# Selected extract
I read Ed Davis's new novel The Psalms of Israel Jones with great attention and pleasure. Here is a review of it by Susan S. Carpenter. I want to add that I don't think I have ever read a better depiction in contemporary fiction of people who believe in God: God isn't the answer here, but rather part of the texture of the people's existential situations. Highly recommended!

Snakes, Religion, Rock & Roll : Susan S. Carpenter Reviews Ed Davis's The Psalms of Israel Jones

With the character Israel Jones, Ed Davis has created, a folk-rock star, a legendary guitar, a howling harmonica, and beautiful ambiguous lyrics. Like other music legends (Dylan, Jagger, Neil Young) this singer-songwriter got his start in the early sixties and is still on tour in 2005. The novel is narrated by his son Thomas, pastor of the Suffering Christ Church of Holy Martyrs. After avoiding his father for five years, Thom receives a mysterious phone call telling him his father is "exciting them to violence." So, in the midst of his own troubles that include a divorce-in-process and pressure from the church deacons to take a leave of absence, Thom joins his father's "eternal tour."

# Task list
[a] Using the passage about The Psalms of Israel Jones, answer each question briefly:
(i) Who wrote the review of the novel?
(ii) Who narrates the novel?
(iii) For how many years had Thom avoided his father?
[b] Print the passage about The Psalms of Israel Jones from "I read Ed Davis's" up to and including "situations. Highly recommended!".
[c] Decide whether each statement agrees with the passage about The Psalms of Israel Jones, answering yes or no and quoting the words that settle it:
(i) Israel Jones himself narrates the novel.
(ii) The singer-songwriter is still on tour in 2005.
(iii) The church deacons are pressing Thom to take a leave of absence.

# Record extracts
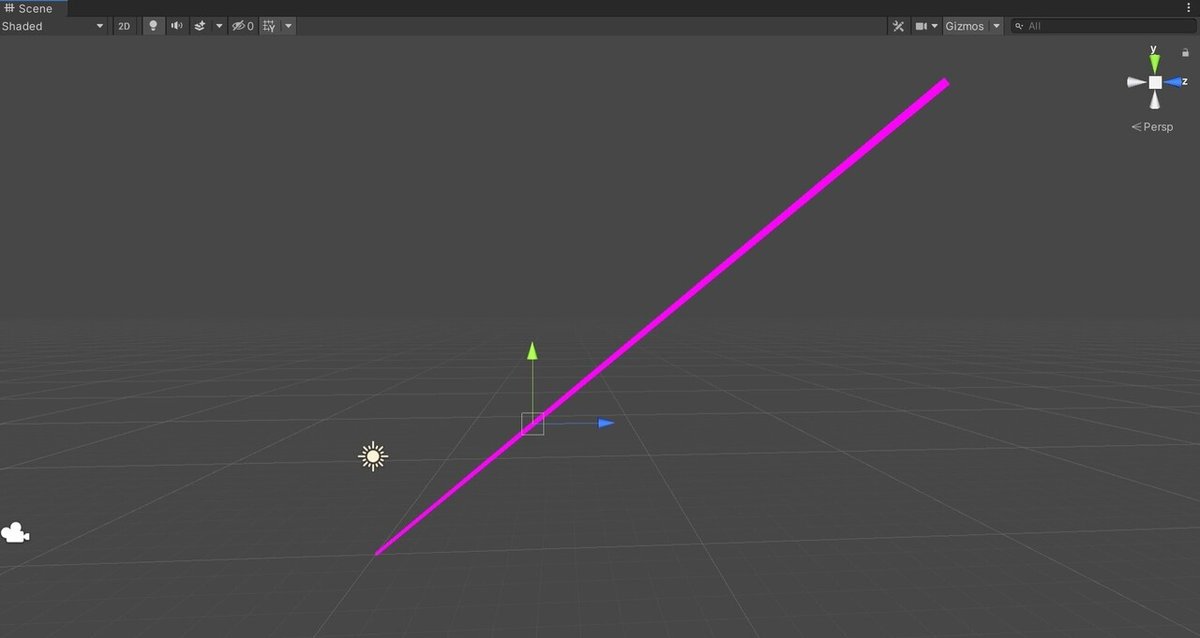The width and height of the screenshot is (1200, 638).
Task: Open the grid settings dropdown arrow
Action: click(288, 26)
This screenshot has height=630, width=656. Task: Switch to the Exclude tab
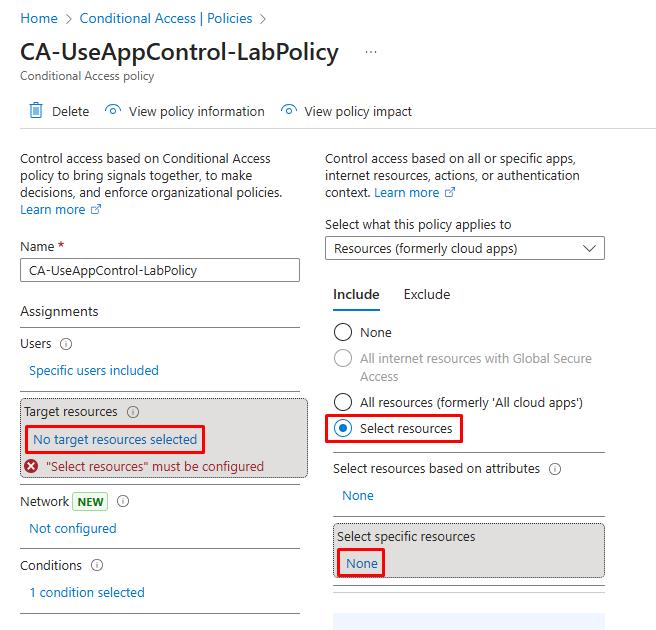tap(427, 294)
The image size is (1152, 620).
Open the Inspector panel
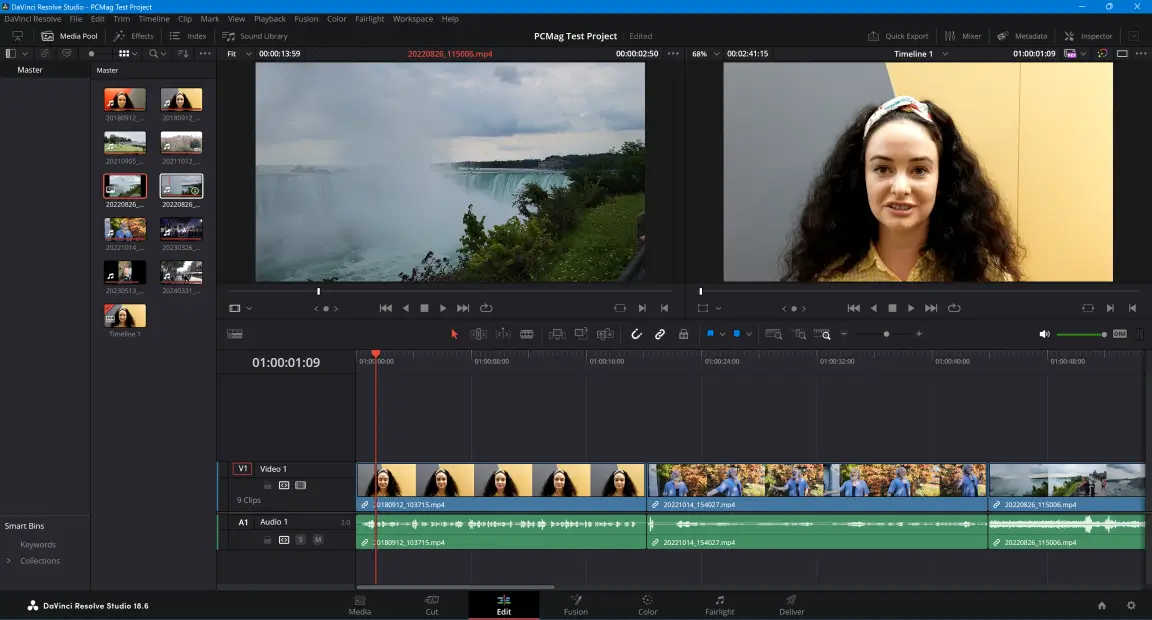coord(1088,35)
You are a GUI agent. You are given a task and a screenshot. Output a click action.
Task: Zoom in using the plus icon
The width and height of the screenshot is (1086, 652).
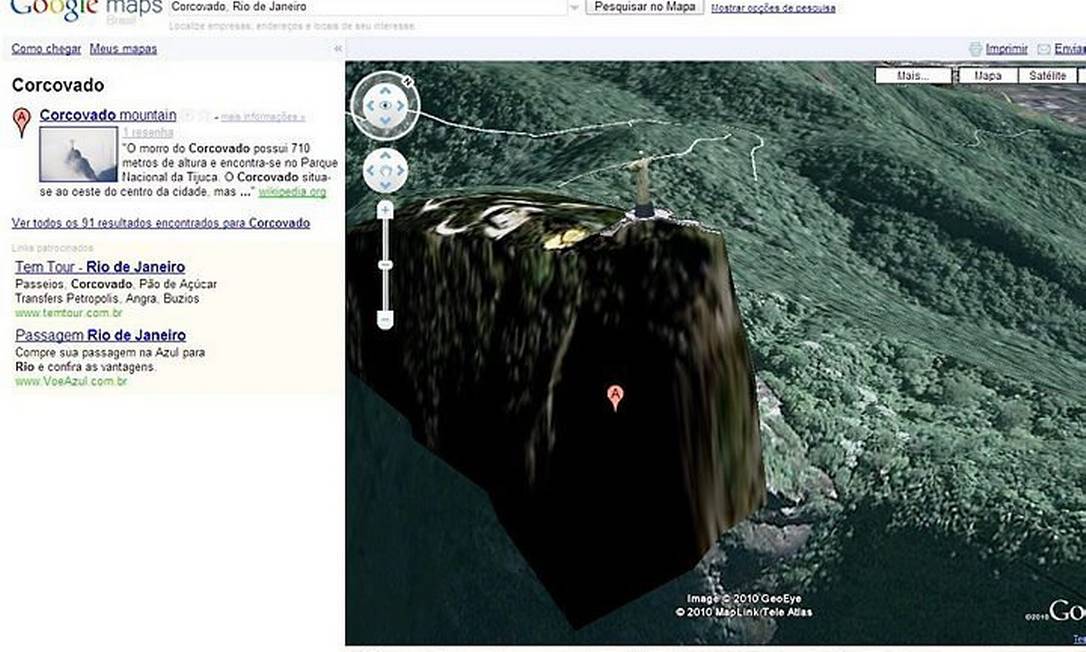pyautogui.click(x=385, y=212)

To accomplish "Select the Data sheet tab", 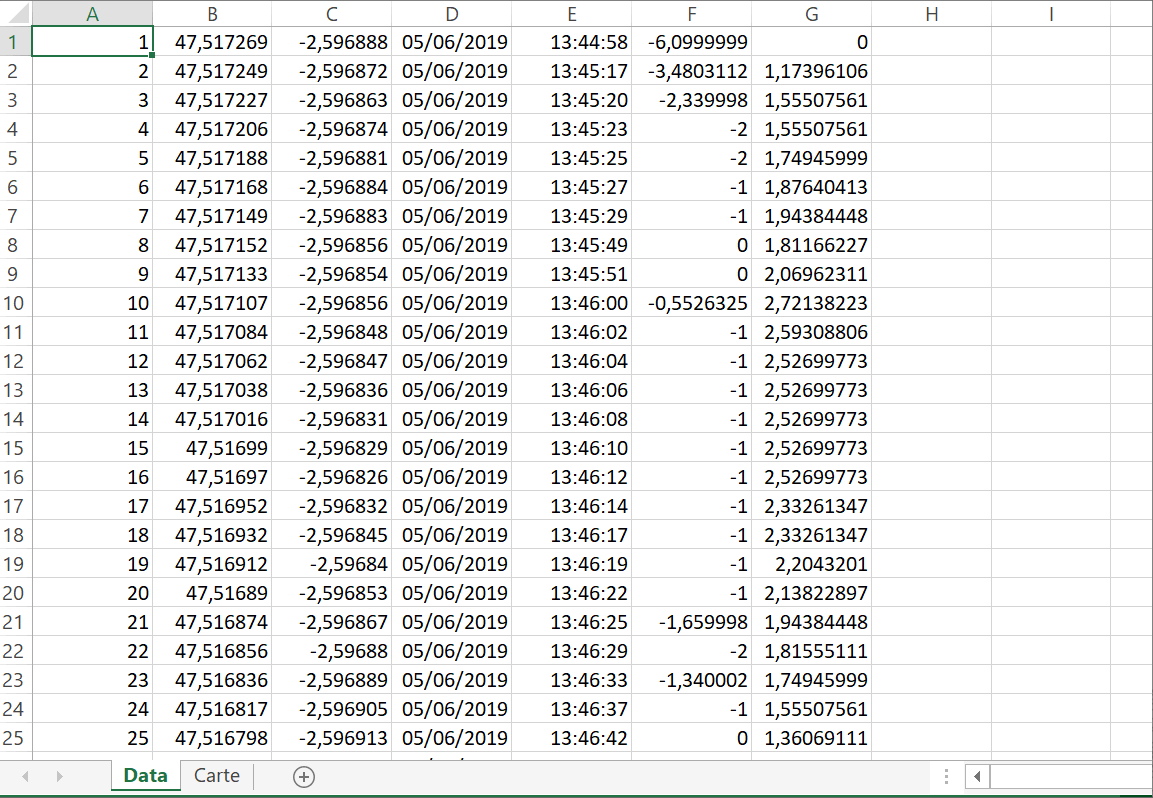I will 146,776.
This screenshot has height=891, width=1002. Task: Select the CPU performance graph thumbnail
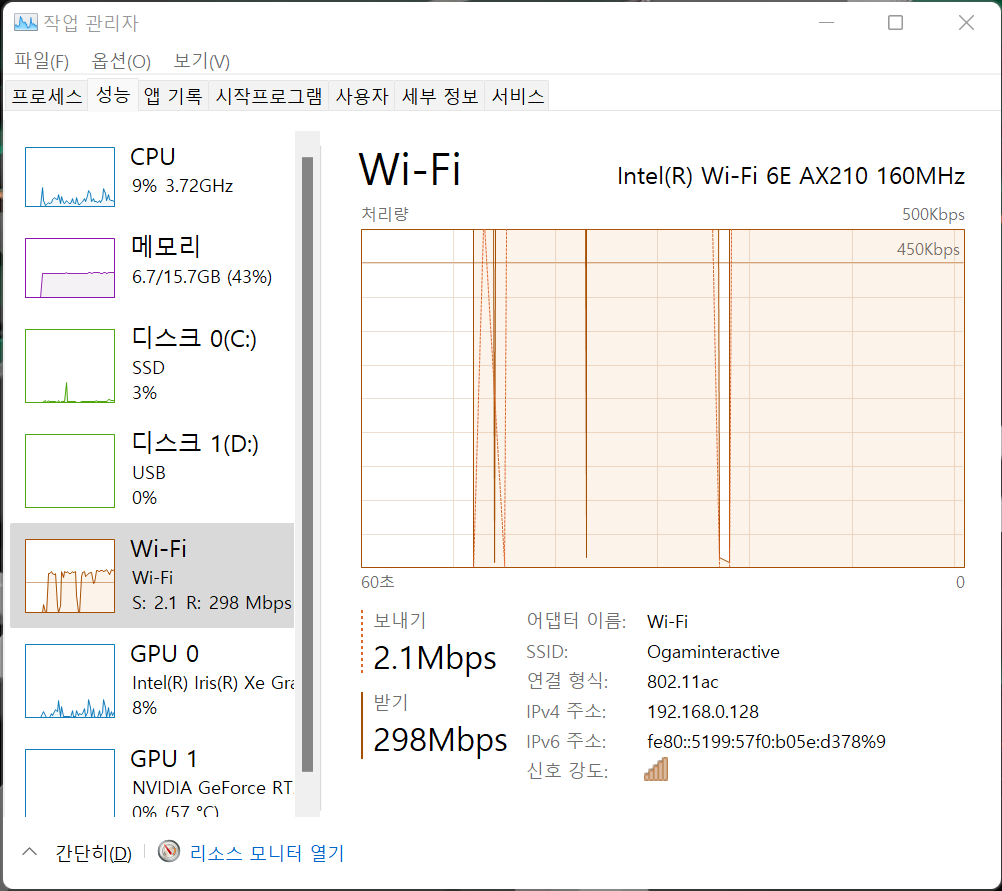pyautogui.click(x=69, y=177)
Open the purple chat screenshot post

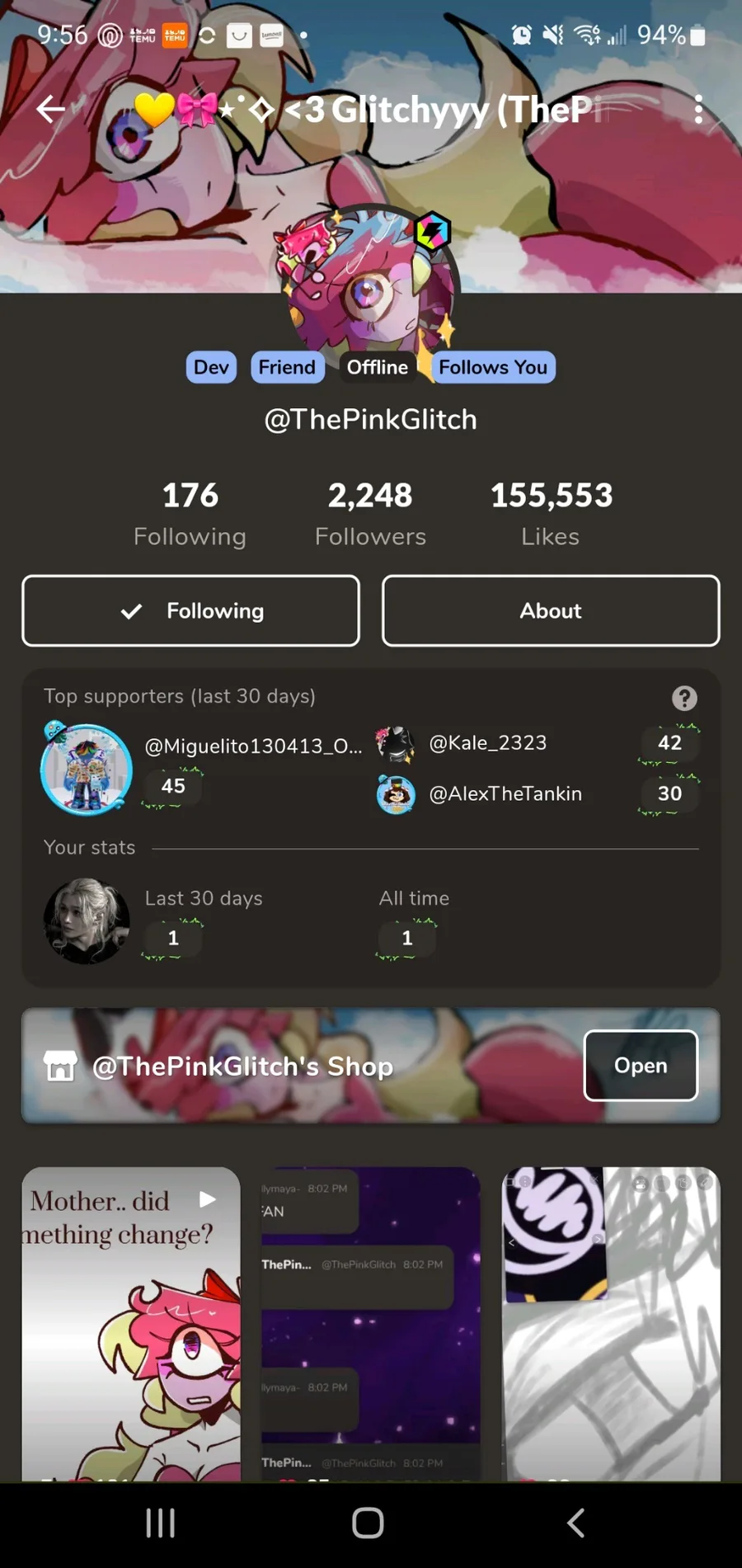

# Expected outputs
[a]
(i) Susan S. Carpenter
(ii) Thomas, the son of Israel Jones
(iii) Five years

[b]
I read Ed Davis's new novel The Psalms of Israel Jones with great attention and pleasure. Here is a review of it by Susan S. Carpenter. I want to add that I don't think I have ever read a better depiction in contemporary fiction of people who believe in God: God isn't the answer here, but rather part of the texture of the people's existential situations. Highly recommended!

[c]
(i) No: "The novel is narrated by his son Thomas"
(ii) Yes: "is still on tour in 2005"
(iii) Yes: "pressure from the church deacons to take a leave of absence"